Yesterday, girls decorating the Christmas tree. Today, a snap of dog and tree.

Payton+Tree

She hasn’t shown much interest in the tree, unlike certain other trees during her walks. I figure dogs have their own holidays, which somehow have something to do with epic events in the history of smell.

Tannenbaum ’13

I’ve turned most of the tree decorating over to the next generation. I did put the tree in the stand and string on the lights, though. Lilly and Ann didn’t quite get all of the ornaments on the first or second day, but they’re mostly done.

Christmas Tree 2013Icicles will go on tonight, and a star on top. I put on the star.

This is the first time the tree’s been in the lower level of the house, for various reasons. One is to complement the new walls and floor. The dog showed some interest in the smell of the thing, for a while, but the novelty wore off, and she hasn’t destroyed any of the ornaments yet.

Calendar Oddities

Snow today, beginning in the morning, finally enough to obscure the grass. At about noon, Lilly asked her device – which has a male-voice version of Siri – Is it going to snow a lot today? Male-Siri said, “It appears to be snowing.” Guess it knows how to look out the window.

On Saturday a cheap 2014 calendar arrived from a company we do scant business with. I like it for its completely eccentric choice of special dates.

It’s got some presidential birthdays, of course.
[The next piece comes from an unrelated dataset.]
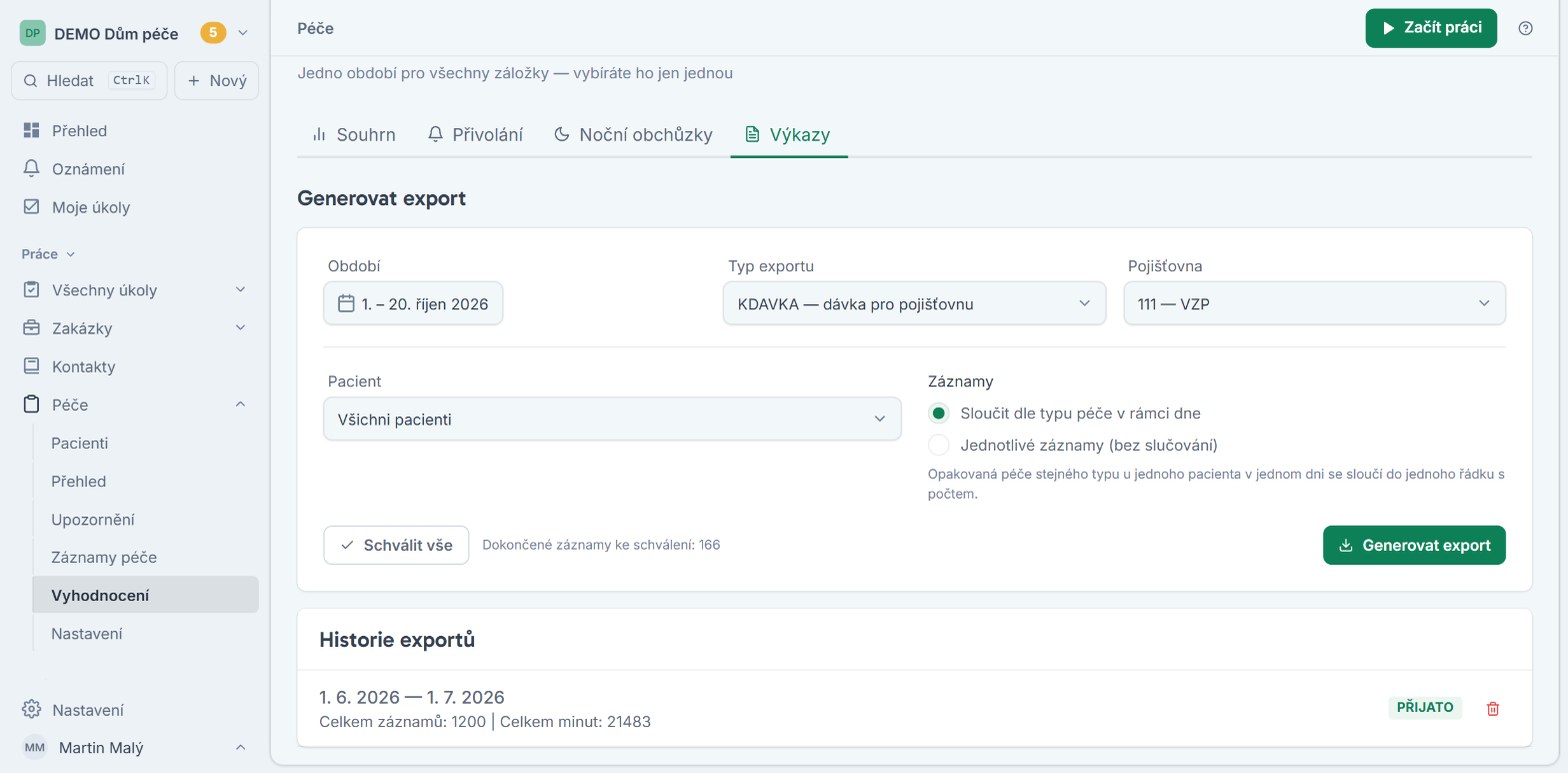Click the Zakázky briefcase icon
1568x773 pixels.
coord(31,328)
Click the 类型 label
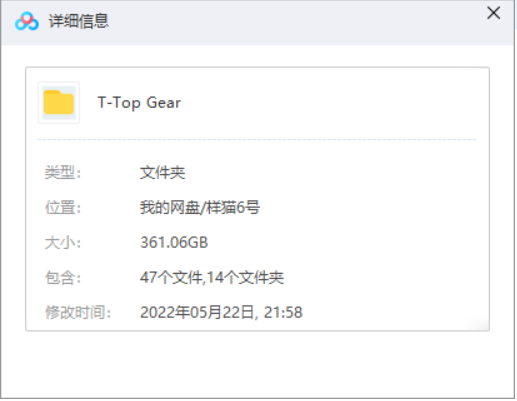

In order: McKinley, FDR, Lincoln, Washington, Jackson, Madison, Jefferson, Grant, Kennedy, J.Q. Adams, Hoover, Benjamin Harrison, Eisenhower, TR, and Wilson. Not a bad selection, but Benjamin Harrison? Well, he did ink the bills for six new states. And… even I have to look up the details of his administration. Maybe the calendar maker is a fan of the Sherman Silver Purchase Act.

Other calendar oddities include mentioning the first national election (Jan. 7, 1789), Alexander Hamilton’s birthday (Jan. 11, 1757), “Edison’s Incandescent Lamp Patent” (Jan. 27, 1880), Henry Longfellow’s birthday (Feb. 27, 1807), “Peary Discovered the North Pole” (April 6, 1909), “Dewey’s Victory at Manila Bay” (May 1, 1898), Col. Lindbergh’s NY to Paris Flight” (May 21, 1927), “Hawaii Annexed” (July 7, 1898), “Panama Canal Opened” (Aug. 15, 1914), “Monroe Doctrine Announced” (Dec. 2, 1823), “South Pole Discovered” (Dec. 14, 1911), and “Wilbur Wright’s 1st Aeroplane Flight (Dec. 17, 1903).” That’s right, aeroplane. It’s good to be up on to-day’s latest technical marvels.

Standard federal holidays, as well as an assortment of popular days (Ground Hog Day, Valentine’s Day, etc.) and Jewish holidays are noted. V-J Day is noted on Sept. 2, but V-E Day isn’t mentioned. (I learned elsewhere that “Victory Day” on Sept. 2 is actually a state holiday in Rhode Island; see “A Few Interesting Facts…” ) The Wright Bros. (one, anyway) and Lindbergh made the cut, but no space flight of any kind did, manned or unmanned, Soviet or American. You’d think they’d be space for the first Moon landing at least. Hawaii annexed but why not the purchase of Alaska? Longfellow but not, say, Walt Whitman?

Ah, well. We each live according to an eccentric calendar.